[
https://issues.apache.org/jira/browse/MAPREDUCE-2324?page=com.atlassian.jira.plugin.system.issuetabpanels:comment-tabpanel&focusedCommentId=13069242#comment-13069242
]
Robert Joseph Evans commented on MAPREDUCE-2324:
------------------------------------------------
I have been looking at MR-279 and I want to do something similar it is just not
really set up to do it easily. The scheduling is split up between the resource
manager and the application master. And in fact the resource
manager/application master are completely ignoring disk utilization at this
point.
The plan is to add in disk utilization to the resources that the RM uses, and
then have AM request both disk and RAM space for reduces with disk space based
off of the size estimate currently used. Then inside the scheduler, which is
the right place in my opinion to decide if a request is being starved or not,
it would do just what we do not but more generalized for all resource
constraints, not just disk.
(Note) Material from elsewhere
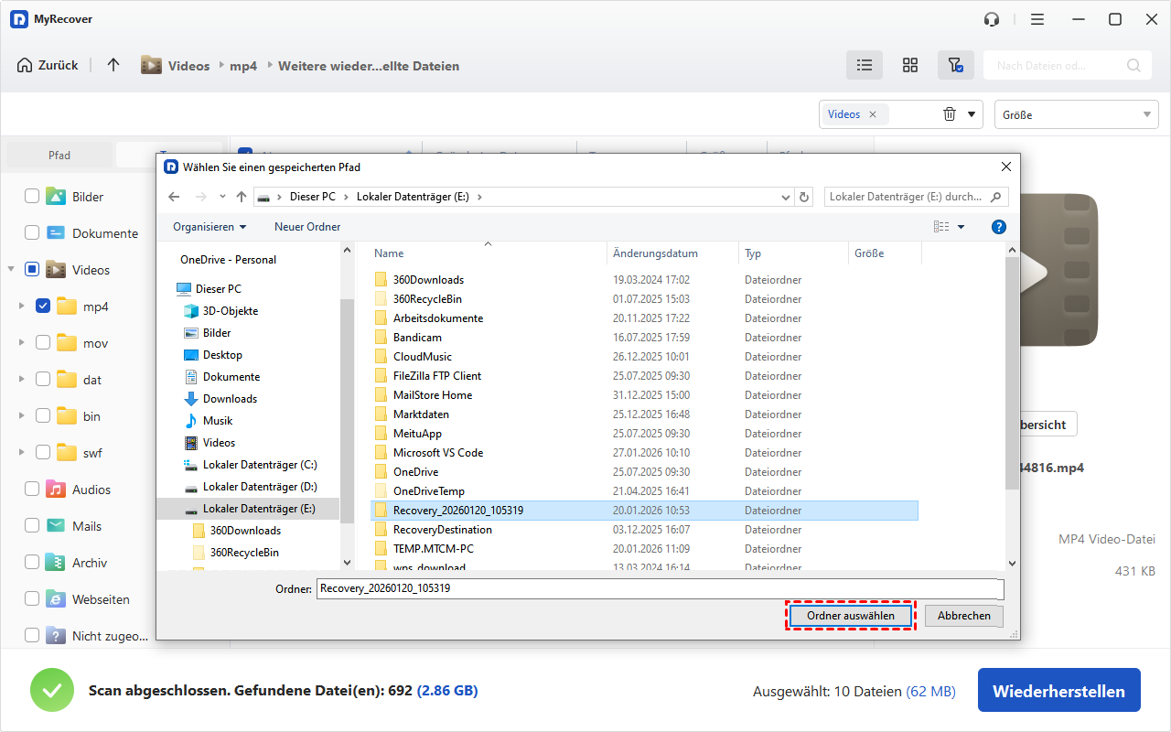Enable the Audios checkbox
This screenshot has width=1171, height=732.
pyautogui.click(x=32, y=490)

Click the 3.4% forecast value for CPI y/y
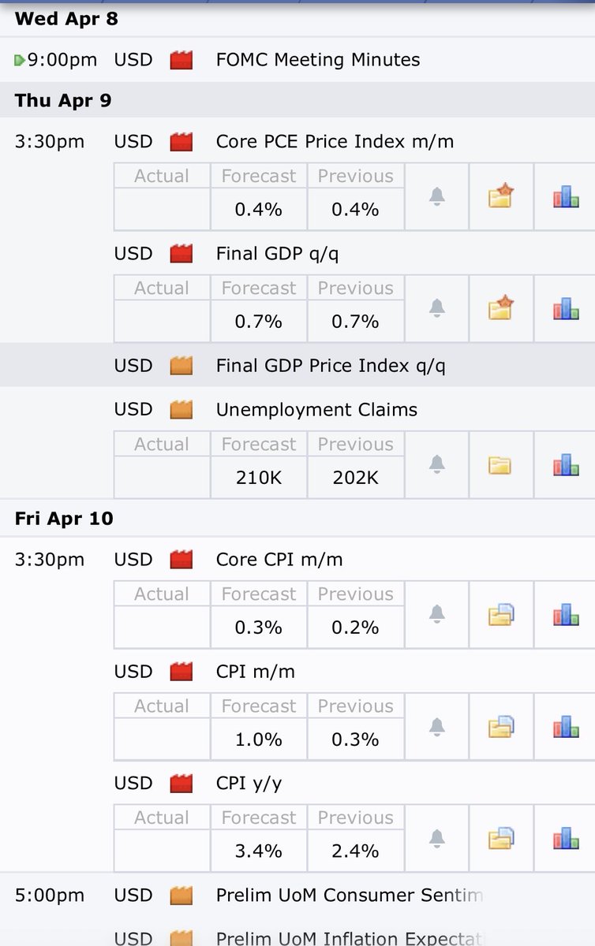point(258,851)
This means that all schedulers would have to be
modified to support this, but I can make the code generic so it should be
fairly simple to do. I just need to dig into the MR-279 code to decide exactly
how I want to insert this in. I should hopefully have a patch by mid next
week.
> Job should fail if a reduce task can't be scheduled anywhere
> ------------------------------------------------------------
>
> Key: MAPREDUCE-2324
> URL: https://issues.apache.org/jira/browse/MAPREDUCE-2324
> Project: Hadoop Map/Reduce
> Issue Type: Bug
> Affects Versions: 0.20.2, 0.20.205.0
> Reporter: Todd Lipcon
> Assignee: Robert Joseph Evans
> Fix For: 0.20.205.0
>
> Attachments: MR-2324-security-v1.txt, MR-2324-security-v2.txt,
> MR-2324-security-v3.patch
>
>
> If there's a reduce task that needs more disk space than is available on any
> mapred.local.dir in the cluster, that task will stay pending forever. For
> example, we produced this in a QA cluster by accidentally running terasort
> with one reducer - since no mapred.local.dir had 1T free, the job remained in
> pending state for several days. The reason for the "stuck" task wasn't clear
> from a user perspective until we looked at the JT logs.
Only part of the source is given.